Scalable Determination of Penalization Weights for Constrained Optimizations on Approximate Solvers

TL;DR

This paper introduces a scalable, provably effective method for setting penalization weights in QUBO formulations, enhancing solver performance across classical and quantum architectures.

Contribution

It presents a pre-computation strategy with theoretical guarantees for penalization weights, improving efficiency and robustness in constrained QUBO problems.

Findings

Achieves order-of-magnitude speedups over existing heuristics

Demonstrates robustness across diverse problem types and solver architectures

Provides polynomial complexity solutions with provable guarantees

Abstract

Quadratic unconstrained binary optimization (QUBO) provides problem formulations for various computational problems that can be solved with dedicated QUBO solvers, which can be based on classical or quantum computation. A common approach to constrained combinatorial optimization problems is to enforce the constraints in the QUBO formulation by adding penalization terms.
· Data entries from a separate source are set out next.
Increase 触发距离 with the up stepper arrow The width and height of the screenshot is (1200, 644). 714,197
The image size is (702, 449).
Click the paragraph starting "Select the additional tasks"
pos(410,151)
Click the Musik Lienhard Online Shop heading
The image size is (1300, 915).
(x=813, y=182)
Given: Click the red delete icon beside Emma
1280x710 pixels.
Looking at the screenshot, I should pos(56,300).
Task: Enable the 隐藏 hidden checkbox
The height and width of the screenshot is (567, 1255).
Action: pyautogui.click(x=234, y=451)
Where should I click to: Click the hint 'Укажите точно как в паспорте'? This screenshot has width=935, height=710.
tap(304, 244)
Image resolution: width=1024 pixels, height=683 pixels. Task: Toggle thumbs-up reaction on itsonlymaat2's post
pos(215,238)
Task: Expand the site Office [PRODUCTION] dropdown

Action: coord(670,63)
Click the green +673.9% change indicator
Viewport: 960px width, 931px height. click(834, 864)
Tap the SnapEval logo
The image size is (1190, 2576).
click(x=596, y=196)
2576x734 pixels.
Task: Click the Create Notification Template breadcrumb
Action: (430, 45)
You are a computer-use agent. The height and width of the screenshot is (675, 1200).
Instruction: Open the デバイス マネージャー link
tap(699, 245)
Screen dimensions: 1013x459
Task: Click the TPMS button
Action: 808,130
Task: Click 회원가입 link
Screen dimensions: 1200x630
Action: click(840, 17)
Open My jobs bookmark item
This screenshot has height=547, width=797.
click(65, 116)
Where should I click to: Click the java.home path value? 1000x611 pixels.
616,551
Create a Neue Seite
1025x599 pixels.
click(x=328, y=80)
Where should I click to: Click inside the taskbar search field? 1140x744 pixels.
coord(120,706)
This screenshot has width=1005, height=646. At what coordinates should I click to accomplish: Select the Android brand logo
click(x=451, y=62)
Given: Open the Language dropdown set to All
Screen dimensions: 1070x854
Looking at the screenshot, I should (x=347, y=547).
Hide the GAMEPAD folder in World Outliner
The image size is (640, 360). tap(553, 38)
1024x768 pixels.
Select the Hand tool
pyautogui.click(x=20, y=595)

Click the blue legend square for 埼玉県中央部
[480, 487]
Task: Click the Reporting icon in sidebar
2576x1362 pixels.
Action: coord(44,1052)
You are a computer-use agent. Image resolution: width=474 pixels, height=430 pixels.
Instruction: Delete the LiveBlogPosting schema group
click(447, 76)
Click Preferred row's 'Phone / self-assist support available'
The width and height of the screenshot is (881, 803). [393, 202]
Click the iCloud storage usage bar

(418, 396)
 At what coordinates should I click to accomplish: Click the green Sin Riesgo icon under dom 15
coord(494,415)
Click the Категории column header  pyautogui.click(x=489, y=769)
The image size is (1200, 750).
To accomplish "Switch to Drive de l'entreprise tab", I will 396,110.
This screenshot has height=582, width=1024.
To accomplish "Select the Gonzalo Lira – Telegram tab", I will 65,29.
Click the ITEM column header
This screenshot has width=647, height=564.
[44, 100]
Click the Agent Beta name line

Penalization introduces an additional hyperparameter that significantly affects the solver's efficacy: the relative weight between the objective terms and the penalization terms. We develop a pre-computation strategy for determining penalization weights with provable guarantees for Gibbs solvers and polynomial complexity for broad problem classes. Experiments across diverse problems and solver architectures, including large-scale instances on Fujitsu's Digital Annealer, show robust performance and order-of-magnitude speedups over existing heuristics.